Gregariousness versus solitude: Impact of nesting habits on tick infestation in yellow-necked mice

INTRODUCTION

Small rodents are host to many ectoparasitic arthropods amongst which ticks. In Welsh yellow-necked mice (Apodemus flavicollis wintoni) tick prevalence and load fluctuate widely. Usually mice harbour only a few ticks, however, unfortunate mice foraging by a tick nest may become infested with numerous larvae. Tick larvae are the most frequent stage on yellow-necked mice (53%), followed by nymphs (33%) and adults (14%). Larvae and nymphs are usually attached to the earflap, whereas most adult ticks are to be found on the back, usually between the shoulder blades ⁽¹⁾.

Cases of cofeeding nymphs and larvae are infrequent (3.5%). Heterospecific cofeeding also occurs: numerous Trombiculid larvae were sometimes (3.7%) observed cofeeding with adult ticks ⁽¹⁾. Cofeeding is known to be an amplifying factor in Borrelia transmission ⁽²⁾.Apodemus mice (A. flavicollis and A. sylvaticus) are known to be reservoirs for Borrelia spp, the causative agents of Lyme disease ^(3,4,5). Furthermore, Apodemus mice present a higher potential infectivity for questing ticks than voles do ⁽³⁾. In addition, there is evidence of concurrent infection with Borrelia burgdorferi andBabesia microti in both ticks and various rodent reservoir hosts ^(6,7,8,9,10). In Europe, the reported prevalence for Babesia microti in A. flavicollis is 11.8% ⁽¹¹⁾.

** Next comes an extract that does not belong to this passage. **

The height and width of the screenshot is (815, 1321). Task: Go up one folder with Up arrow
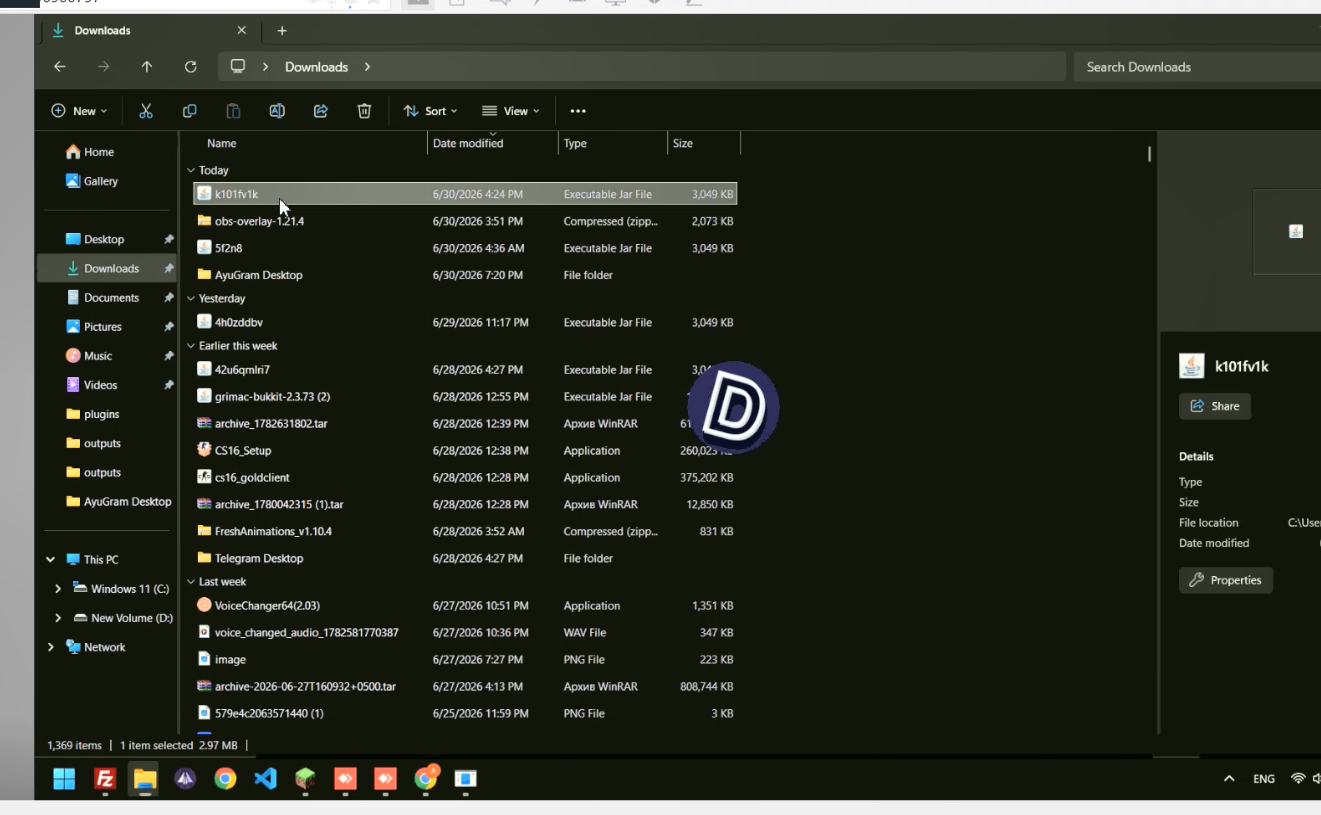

It is usually considered ⁽¹²⁾ and sometimes proven ⁽¹³⁾ that animals with high contact rates, e.g. gregarious species, are exposed to an increased risk of contracting diseases. Yellow-necked mice are particularly suitable for the investigation of the impact of communal nesting and group size on tick infestation and subsequent microbial transmission. Indeed, within the same population, up to 47% of the individuals are found to nest alone while the remainder of the population lives in groups of two to eight individuals, group size being density-dependent ⁽¹⁾. Solitary mice and gregarious mice can thus be compared during the same time interval and in the same environment.Radio-tracking is unsuitable to distinguish solitary and gregarious mice. Indeed, misallocation cases are bound to occur ⁽¹⁾. Furthermore, radio-collars prevent mice from grooming thoroughly, thus causing enhanced tick infestation levels in radio-tagged individuals ⁽¹⁴⁾. Alternative techniques had thus to be designed, namely the combined use of artificial burrows and nest-boxes ^(1,15).

MATERIAL & METHODS

Seventeen underground artificial burrows ^(1,15) and 150 arboreal nest-boxes ⁽¹⁾ were installed in 12 suitable woods ⁽¹⁶⁾ in Gwent (South Wales). Artificial nests were inspected on a fortnightly basis from December 2000 to October 2002 where feasible (several field sites were not accessible during the British epidemic of foot-and-mouth disease). All mice were sexed, weighed, individually marked, and inspected for ectoparasites under light anaesthesia before release in their nest.Blood was collected from a subsample of these mice of known nesting status. Heparinised blood (9µl) samples were centrifuged for 8 minutes at 11,500 rpm in a battery operated portable centrifuge (Ames M1101, Bayer diagnostics, Munich, Germany) and haematocrit subsequently read with an accuracy of ±1% ^(17,18,19). Blood smears were prepared with non-heparinised blood, air-dried ⁽¹⁹⁾, fixed in absolute methanol for 30 minutes, and then stained with Giemsa. A differential leukocyte count was then performed, based on 200+ cells ^(18,19). For comparative purposes, foraging mice were live-trapped on a monthly basis and inspected for ectoparasites before release at the point of capture.

RESULTS

Tick infestation levels were quantified for 455 observations of solitary (n=75) versus gregarious (n=380) mice found in artificial nests. Numbers of ticks per hostare not distributed evenly, nor randomly. Instead, most mice harboured no or few ticks whereas a few mice harboured many. This pattern is consistent with a negative binomial distribution (solitary mice: variance/mean ratio: 1.216, K=0.850, p=0.8365 ; gregarious mice: variance/mean ratio: 1.169, K=0.480, p=0.9422).In contrast to this overdispersed distribution, the various ectoparasite species infest a host independently of each other (variance ~ mean).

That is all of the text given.